Exercise goal: For this exercise, transcribe the records below without changing a word.

(Collected data)
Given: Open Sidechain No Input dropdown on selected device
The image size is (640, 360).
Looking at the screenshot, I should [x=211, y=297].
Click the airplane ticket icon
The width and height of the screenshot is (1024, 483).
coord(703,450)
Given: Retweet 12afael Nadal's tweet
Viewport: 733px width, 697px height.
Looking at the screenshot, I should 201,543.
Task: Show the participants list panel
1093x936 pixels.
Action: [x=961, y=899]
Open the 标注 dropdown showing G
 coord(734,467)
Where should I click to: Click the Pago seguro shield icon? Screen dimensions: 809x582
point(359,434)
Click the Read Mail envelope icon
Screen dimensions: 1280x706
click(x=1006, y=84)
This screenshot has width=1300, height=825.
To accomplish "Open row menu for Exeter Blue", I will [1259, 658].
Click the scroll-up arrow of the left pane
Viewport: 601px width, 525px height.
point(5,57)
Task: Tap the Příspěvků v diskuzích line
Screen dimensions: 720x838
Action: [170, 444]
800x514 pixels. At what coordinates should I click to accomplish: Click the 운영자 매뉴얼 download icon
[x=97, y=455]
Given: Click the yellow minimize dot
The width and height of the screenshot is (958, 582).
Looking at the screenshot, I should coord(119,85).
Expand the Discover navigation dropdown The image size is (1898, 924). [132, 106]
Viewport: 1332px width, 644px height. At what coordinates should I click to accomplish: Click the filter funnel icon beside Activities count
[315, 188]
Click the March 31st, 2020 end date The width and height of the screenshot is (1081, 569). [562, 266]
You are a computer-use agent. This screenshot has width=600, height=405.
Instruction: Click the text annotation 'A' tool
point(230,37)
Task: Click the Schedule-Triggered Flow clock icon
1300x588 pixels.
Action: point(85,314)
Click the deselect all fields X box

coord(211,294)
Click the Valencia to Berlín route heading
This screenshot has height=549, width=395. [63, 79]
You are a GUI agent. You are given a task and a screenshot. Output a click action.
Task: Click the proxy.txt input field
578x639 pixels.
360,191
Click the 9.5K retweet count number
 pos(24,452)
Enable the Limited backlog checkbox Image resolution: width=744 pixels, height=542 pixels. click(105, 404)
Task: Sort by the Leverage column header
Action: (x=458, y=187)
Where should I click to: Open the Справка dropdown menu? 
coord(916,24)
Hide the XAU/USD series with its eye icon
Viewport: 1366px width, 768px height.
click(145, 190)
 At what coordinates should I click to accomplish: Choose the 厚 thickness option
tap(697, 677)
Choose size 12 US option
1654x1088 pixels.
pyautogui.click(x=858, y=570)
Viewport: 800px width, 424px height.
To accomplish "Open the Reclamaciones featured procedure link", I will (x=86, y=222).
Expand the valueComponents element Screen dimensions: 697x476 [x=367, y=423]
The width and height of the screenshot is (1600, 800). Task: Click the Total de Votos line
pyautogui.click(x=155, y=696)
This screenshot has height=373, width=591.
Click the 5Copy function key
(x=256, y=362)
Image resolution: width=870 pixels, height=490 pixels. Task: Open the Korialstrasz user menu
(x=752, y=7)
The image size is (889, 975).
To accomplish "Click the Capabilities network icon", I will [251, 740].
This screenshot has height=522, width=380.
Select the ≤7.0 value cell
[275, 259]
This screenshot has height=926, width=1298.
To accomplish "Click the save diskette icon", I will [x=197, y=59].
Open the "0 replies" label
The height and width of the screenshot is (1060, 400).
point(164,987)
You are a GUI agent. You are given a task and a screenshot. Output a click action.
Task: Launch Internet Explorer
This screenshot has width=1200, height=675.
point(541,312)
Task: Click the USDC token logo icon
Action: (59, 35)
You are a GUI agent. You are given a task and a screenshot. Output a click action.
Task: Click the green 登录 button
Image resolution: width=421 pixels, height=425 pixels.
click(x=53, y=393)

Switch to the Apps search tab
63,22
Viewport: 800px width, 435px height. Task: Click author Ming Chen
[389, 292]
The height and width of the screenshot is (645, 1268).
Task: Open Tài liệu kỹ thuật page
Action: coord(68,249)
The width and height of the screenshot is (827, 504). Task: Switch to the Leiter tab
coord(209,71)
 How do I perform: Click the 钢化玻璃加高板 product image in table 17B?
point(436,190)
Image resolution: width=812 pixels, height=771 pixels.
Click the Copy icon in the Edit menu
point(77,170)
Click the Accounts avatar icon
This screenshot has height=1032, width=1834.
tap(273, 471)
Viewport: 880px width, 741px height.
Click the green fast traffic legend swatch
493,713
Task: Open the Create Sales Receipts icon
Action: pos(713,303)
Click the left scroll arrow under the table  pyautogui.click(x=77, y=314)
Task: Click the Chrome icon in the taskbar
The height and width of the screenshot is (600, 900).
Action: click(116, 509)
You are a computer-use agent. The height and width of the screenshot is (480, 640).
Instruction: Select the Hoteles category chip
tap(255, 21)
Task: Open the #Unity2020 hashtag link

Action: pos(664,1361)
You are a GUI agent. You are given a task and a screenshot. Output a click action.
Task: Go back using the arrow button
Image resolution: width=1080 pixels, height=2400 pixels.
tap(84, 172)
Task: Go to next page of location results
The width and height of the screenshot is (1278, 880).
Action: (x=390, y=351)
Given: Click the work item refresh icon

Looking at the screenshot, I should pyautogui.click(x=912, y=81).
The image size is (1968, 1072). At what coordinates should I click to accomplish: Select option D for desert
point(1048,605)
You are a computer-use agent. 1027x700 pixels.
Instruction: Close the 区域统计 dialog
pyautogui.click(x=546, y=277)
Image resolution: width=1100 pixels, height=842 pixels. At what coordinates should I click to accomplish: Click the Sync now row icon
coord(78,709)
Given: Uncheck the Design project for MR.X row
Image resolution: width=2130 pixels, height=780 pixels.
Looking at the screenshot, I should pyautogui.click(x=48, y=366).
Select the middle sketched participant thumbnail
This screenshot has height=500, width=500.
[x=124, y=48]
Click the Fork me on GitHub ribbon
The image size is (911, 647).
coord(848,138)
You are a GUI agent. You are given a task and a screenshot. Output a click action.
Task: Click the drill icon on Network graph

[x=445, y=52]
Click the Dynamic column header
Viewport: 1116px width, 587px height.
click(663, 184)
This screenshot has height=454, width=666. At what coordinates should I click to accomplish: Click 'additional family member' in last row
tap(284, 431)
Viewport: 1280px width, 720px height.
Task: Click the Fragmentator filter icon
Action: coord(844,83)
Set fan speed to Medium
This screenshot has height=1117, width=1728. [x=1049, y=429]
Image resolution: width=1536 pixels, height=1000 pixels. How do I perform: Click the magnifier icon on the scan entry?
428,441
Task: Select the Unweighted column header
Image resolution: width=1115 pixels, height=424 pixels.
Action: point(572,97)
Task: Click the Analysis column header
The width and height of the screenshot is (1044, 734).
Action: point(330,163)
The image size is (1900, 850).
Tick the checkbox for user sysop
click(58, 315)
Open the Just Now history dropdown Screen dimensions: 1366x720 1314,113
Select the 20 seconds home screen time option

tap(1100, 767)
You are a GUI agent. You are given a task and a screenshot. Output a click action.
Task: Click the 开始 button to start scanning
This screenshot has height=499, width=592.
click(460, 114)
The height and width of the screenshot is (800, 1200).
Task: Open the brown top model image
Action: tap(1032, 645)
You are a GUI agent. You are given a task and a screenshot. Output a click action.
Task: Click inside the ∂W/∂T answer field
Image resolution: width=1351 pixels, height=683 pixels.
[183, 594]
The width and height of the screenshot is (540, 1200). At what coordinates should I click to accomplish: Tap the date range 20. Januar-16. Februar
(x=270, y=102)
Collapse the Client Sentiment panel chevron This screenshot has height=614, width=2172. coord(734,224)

Task answer:
Given: Open Sidechain No Input dropdown on selected device
The image size is (640, 360).
Looking at the screenshot, I should [x=211, y=297].
Click the airplane ticket icon
The width and height of the screenshot is (1024, 483).
coord(703,450)
Given: Retweet 12afael Nadal's tweet
Viewport: 733px width, 697px height.
Looking at the screenshot, I should 201,543.
Task: Show the participants list panel
1093x936 pixels.
Action: [x=961, y=899]
Open the 标注 dropdown showing G
 coord(734,467)
Where should I click to: Click the Pago seguro shield icon? Screen dimensions: 809x582
point(359,434)
Click the Read Mail envelope icon
Screen dimensions: 1280x706
click(x=1006, y=84)
This screenshot has width=1300, height=825.
To accomplish "Open row menu for Exeter Blue", I will [1259, 658].
Click the scroll-up arrow of the left pane
Viewport: 601px width, 525px height.
point(5,57)
Task: Tap the Příspěvků v diskuzích line
Screen dimensions: 720x838
Action: [170, 444]
800x514 pixels. At what coordinates should I click to accomplish: Click the 운영자 매뉴얼 download icon
[x=97, y=455]
Given: Click the yellow minimize dot
The width and height of the screenshot is (958, 582).
Looking at the screenshot, I should coord(119,85).
Expand the Discover navigation dropdown The image size is (1898, 924). [132, 106]
Viewport: 1332px width, 644px height. At what coordinates should I click to accomplish: Click the filter funnel icon beside Activities count
[315, 188]
Click the March 31st, 2020 end date The width and height of the screenshot is (1081, 569). [562, 266]
You are a computer-use agent. This screenshot has width=600, height=405.
Instruction: Click the text annotation 'A' tool
point(230,37)
Task: Click the Schedule-Triggered Flow clock icon
1300x588 pixels.
Action: point(85,314)
Click the deselect all fields X box

coord(211,294)
Click the Valencia to Berlín route heading
This screenshot has height=549, width=395. [63, 79]
You are a GUI agent. You are given a task and a screenshot. Output a click action.
Task: Click the proxy.txt input field
578x639 pixels.
360,191
Click the 9.5K retweet count number
 pos(24,452)
Enable the Limited backlog checkbox Image resolution: width=744 pixels, height=542 pixels. click(105, 404)
Task: Sort by the Leverage column header
Action: (x=458, y=187)
Where should I click to: Open the Справка dropdown menu? 
coord(916,24)
Hide the XAU/USD series with its eye icon
Viewport: 1366px width, 768px height.
click(145, 190)
 At what coordinates should I click to accomplish: Choose the 厚 thickness option
tap(697, 677)
Choose size 12 US option
1654x1088 pixels.
pyautogui.click(x=858, y=570)
Viewport: 800px width, 424px height.
To accomplish "Open the Reclamaciones featured procedure link", I will (x=86, y=222).
Expand the valueComponents element Screen dimensions: 697x476 [x=367, y=423]
The width and height of the screenshot is (1600, 800). Task: Click the Total de Votos line
pyautogui.click(x=155, y=696)
This screenshot has height=373, width=591.
Click the 5Copy function key
(x=256, y=362)
Image resolution: width=870 pixels, height=490 pixels. Task: Open the Korialstrasz user menu
(x=752, y=7)
The image size is (889, 975).
To accomplish "Click the Capabilities network icon", I will [251, 740].
This screenshot has height=522, width=380.
Select the ≤7.0 value cell
[275, 259]
This screenshot has height=926, width=1298.
To accomplish "Click the save diskette icon", I will [x=197, y=59].
Open the "0 replies" label
The height and width of the screenshot is (1060, 400).
point(164,987)
You are a GUI agent. You are given a task and a screenshot. Output a click action.
Task: Launch Internet Explorer
This screenshot has width=1200, height=675.
point(541,312)
Task: Click the USDC token logo icon
Action: (59, 35)
You are a GUI agent. You are given a task and a screenshot. Output a click action.
Task: Click the green 登录 button
Image resolution: width=421 pixels, height=425 pixels.
click(x=53, y=393)

Switch to the Apps search tab
63,22
Viewport: 800px width, 435px height. Task: Click author Ming Chen
[389, 292]
The height and width of the screenshot is (645, 1268).
Task: Open Tài liệu kỹ thuật page
Action: coord(68,249)
The width and height of the screenshot is (827, 504). Task: Switch to the Leiter tab
coord(209,71)
 How do I perform: Click the 钢化玻璃加高板 product image in table 17B?
point(436,190)
Image resolution: width=812 pixels, height=771 pixels.
Click the Copy icon in the Edit menu
point(77,170)
Click the Accounts avatar icon
This screenshot has height=1032, width=1834.
tap(273, 471)
Viewport: 880px width, 741px height.
Click the green fast traffic legend swatch
493,713
Task: Open the Create Sales Receipts icon
Action: pos(713,303)
Click the left scroll arrow under the table  pyautogui.click(x=77, y=314)
Task: Click the Chrome icon in the taskbar
The height and width of the screenshot is (600, 900).
Action: click(116, 509)
You are a computer-use agent. The height and width of the screenshot is (480, 640).
Instruction: Select the Hoteles category chip
tap(255, 21)
Task: Open the #Unity2020 hashtag link

Action: pos(664,1361)
You are a GUI agent. You are given a task and a screenshot. Output a click action.
Task: Go back using the arrow button
Image resolution: width=1080 pixels, height=2400 pixels.
tap(84, 172)
Task: Go to next page of location results
The width and height of the screenshot is (1278, 880).
Action: (x=390, y=351)
Given: Click the work item refresh icon

Looking at the screenshot, I should pyautogui.click(x=912, y=81).
The image size is (1968, 1072). At what coordinates should I click to accomplish: Select option D for desert
point(1048,605)
You are a computer-use agent. 1027x700 pixels.
Instruction: Close the 区域统计 dialog
pyautogui.click(x=546, y=277)
Image resolution: width=1100 pixels, height=842 pixels. At what coordinates should I click to accomplish: Click the Sync now row icon
coord(78,709)
Given: Uncheck the Design project for MR.X row
Image resolution: width=2130 pixels, height=780 pixels.
Looking at the screenshot, I should pyautogui.click(x=48, y=366).
Select the middle sketched participant thumbnail
This screenshot has height=500, width=500.
[x=124, y=48]
Click the Fork me on GitHub ribbon
The image size is (911, 647).
coord(848,138)
You are a GUI agent. You are given a task and a screenshot. Output a click action.
Task: Click the drill icon on Network graph

[x=445, y=52]
Click the Dynamic column header
Viewport: 1116px width, 587px height.
click(663, 184)
This screenshot has height=454, width=666. At what coordinates should I click to accomplish: Click 'additional family member' in last row
tap(284, 431)
Viewport: 1280px width, 720px height.
Task: Click the Fragmentator filter icon
Action: coord(844,83)
Set fan speed to Medium
This screenshot has height=1117, width=1728. [x=1049, y=429]
Image resolution: width=1536 pixels, height=1000 pixels. How do I perform: Click the magnifier icon on the scan entry?
428,441
Task: Select the Unweighted column header
Image resolution: width=1115 pixels, height=424 pixels.
Action: point(572,97)
Task: Click the Analysis column header
The width and height of the screenshot is (1044, 734).
Action: point(330,163)
The image size is (1900, 850).
Tick the checkbox for user sysop
click(58, 315)
Open the Just Now history dropdown Screen dimensions: 1366x720 1314,113
Select the 20 seconds home screen time option

tap(1100, 767)
You are a GUI agent. You are given a task and a screenshot. Output a click action.
Task: Click the 开始 button to start scanning
This screenshot has height=499, width=592.
click(460, 114)
The height and width of the screenshot is (800, 1200).
Task: Open the brown top model image
Action: tap(1032, 645)
You are a GUI agent. You are given a task and a screenshot. Output a click action.
Task: Click inside the ∂W/∂T answer field
Image resolution: width=1351 pixels, height=683 pixels.
[183, 594]
The width and height of the screenshot is (540, 1200). At what coordinates should I click to accomplish: Tap the date range 20. Januar-16. Februar
(x=270, y=102)
Collapse the Client Sentiment panel chevron This screenshot has height=614, width=2172. coord(734,224)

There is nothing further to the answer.